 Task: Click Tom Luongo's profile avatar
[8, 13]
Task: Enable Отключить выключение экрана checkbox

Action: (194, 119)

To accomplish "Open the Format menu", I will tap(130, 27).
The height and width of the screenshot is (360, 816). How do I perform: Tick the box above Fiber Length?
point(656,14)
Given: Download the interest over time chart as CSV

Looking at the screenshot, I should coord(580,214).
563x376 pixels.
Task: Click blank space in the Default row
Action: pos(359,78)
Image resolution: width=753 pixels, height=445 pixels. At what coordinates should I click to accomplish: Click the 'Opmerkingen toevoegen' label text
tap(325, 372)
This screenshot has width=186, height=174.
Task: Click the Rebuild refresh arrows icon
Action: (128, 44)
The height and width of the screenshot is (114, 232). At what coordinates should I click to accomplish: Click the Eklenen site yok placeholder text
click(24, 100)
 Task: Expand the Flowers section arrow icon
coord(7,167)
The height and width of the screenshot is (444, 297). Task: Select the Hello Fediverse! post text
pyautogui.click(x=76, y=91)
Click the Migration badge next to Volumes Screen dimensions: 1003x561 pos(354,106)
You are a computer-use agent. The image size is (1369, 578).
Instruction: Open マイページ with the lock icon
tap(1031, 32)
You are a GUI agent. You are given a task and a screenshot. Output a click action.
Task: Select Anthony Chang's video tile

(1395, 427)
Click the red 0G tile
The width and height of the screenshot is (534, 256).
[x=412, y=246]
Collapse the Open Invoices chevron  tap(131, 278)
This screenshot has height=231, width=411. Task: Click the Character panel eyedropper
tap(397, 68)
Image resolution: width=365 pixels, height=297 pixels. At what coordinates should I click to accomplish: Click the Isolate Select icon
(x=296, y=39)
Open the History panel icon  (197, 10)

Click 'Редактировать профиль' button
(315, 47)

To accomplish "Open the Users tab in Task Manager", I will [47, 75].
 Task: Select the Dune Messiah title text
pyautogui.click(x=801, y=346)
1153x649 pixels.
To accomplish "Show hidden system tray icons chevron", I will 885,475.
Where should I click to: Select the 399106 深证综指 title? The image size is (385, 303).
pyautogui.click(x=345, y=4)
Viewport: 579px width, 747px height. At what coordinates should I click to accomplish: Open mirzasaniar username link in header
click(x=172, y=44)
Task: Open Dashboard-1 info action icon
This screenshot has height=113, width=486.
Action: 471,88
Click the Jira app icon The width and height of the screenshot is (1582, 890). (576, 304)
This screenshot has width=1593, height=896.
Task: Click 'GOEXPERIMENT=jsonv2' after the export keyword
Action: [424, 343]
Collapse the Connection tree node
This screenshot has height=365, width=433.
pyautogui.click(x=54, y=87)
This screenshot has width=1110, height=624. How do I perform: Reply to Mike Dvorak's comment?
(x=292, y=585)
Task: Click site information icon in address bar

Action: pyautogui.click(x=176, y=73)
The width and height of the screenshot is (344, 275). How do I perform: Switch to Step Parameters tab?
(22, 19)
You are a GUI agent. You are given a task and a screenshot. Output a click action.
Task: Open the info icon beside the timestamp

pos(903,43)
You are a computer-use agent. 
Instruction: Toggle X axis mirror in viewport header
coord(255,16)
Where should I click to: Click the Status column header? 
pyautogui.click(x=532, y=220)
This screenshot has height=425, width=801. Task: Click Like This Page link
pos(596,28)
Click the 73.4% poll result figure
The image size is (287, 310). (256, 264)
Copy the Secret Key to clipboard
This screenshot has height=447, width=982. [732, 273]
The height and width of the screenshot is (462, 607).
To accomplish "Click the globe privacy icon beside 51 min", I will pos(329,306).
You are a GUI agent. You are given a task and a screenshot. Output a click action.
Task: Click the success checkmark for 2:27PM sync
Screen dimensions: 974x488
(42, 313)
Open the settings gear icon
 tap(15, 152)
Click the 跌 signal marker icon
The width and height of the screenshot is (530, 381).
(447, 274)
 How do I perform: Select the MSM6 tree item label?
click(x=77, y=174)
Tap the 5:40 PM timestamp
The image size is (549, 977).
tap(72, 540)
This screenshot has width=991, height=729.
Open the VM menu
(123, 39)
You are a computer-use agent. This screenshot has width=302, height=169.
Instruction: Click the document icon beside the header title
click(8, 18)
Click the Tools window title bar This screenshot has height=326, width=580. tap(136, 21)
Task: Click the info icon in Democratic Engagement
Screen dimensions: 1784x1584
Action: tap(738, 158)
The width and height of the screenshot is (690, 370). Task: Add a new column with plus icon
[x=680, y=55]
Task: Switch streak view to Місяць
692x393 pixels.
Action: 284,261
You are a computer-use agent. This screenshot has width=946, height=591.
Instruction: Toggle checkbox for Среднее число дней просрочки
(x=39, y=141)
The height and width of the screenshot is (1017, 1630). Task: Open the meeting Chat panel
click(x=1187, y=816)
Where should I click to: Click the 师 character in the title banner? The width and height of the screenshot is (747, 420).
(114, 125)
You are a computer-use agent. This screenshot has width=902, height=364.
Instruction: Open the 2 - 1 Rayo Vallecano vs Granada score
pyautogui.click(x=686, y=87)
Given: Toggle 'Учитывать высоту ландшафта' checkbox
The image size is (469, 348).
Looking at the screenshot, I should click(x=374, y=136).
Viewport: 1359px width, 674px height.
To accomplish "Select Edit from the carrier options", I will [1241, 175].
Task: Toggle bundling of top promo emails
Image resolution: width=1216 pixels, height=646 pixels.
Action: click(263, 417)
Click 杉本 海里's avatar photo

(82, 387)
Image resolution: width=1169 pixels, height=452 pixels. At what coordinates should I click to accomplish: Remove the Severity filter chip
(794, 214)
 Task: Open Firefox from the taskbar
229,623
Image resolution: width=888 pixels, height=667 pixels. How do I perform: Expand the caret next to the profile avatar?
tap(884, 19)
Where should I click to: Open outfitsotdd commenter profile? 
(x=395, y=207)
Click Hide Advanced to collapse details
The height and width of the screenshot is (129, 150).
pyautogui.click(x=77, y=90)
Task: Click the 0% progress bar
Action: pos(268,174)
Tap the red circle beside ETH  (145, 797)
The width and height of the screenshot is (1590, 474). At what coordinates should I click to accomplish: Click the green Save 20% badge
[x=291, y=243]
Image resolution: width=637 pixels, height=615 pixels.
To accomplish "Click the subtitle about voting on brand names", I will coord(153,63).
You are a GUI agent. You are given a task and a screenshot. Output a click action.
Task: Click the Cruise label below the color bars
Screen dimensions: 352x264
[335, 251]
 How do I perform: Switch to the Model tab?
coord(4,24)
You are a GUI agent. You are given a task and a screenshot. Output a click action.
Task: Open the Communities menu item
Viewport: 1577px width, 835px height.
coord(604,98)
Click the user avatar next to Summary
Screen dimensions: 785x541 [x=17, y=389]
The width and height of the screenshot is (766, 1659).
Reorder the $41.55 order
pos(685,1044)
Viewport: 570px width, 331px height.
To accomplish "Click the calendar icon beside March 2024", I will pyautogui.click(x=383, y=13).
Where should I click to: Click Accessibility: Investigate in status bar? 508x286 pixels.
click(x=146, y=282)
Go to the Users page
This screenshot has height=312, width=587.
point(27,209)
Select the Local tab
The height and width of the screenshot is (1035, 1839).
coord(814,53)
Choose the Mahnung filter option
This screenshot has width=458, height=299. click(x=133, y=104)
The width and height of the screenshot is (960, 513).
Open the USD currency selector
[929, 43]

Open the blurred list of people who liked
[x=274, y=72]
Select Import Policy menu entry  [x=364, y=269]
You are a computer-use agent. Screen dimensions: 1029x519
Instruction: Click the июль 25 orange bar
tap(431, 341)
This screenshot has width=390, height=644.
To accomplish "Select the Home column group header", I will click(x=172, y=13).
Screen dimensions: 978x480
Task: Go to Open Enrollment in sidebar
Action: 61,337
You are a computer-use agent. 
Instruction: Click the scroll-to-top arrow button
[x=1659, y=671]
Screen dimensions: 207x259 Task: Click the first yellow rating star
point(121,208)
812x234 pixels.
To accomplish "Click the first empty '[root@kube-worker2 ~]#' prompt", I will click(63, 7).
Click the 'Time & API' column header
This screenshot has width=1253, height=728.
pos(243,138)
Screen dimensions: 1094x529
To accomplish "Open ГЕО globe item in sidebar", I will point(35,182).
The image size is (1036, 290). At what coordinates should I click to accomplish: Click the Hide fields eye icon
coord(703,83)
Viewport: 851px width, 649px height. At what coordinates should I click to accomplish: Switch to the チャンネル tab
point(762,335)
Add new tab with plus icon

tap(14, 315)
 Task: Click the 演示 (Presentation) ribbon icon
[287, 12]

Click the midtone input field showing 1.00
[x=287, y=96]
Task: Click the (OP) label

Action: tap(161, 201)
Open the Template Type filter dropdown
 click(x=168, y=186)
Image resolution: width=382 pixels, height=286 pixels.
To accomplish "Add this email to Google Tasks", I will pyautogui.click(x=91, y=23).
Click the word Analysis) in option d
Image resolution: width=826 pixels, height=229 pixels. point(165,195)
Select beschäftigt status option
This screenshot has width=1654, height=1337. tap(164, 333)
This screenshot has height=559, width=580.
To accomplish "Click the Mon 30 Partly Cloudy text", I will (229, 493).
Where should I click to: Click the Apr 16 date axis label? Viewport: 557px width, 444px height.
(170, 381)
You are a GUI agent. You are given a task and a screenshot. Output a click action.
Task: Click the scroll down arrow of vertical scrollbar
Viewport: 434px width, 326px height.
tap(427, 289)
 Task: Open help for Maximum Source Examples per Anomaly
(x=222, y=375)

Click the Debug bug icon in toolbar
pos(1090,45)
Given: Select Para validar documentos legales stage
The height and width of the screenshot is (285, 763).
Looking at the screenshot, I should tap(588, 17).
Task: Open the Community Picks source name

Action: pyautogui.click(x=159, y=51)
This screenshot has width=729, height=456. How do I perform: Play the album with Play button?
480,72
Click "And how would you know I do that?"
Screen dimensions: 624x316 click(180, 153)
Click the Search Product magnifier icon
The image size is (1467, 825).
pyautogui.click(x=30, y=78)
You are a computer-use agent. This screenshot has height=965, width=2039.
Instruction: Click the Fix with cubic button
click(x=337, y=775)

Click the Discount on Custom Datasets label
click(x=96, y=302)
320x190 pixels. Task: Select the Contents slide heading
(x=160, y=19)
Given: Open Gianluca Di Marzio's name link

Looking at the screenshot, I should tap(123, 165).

## Aim of the task
Please give the records again between the lines containing "how would you" and "click(x=337, y=775)", inclusive, and substitute "quadratic" for "cubic", leaving everything else unchanged.

## Solution to this task
Click "And how would you know I do that?"
Screen dimensions: 624x316 click(180, 153)
Click the Search Product magnifier icon
The image size is (1467, 825).
pyautogui.click(x=30, y=78)
You are a computer-use agent. This screenshot has height=965, width=2039.
Instruction: Click the Fix with quadratic button
click(x=337, y=775)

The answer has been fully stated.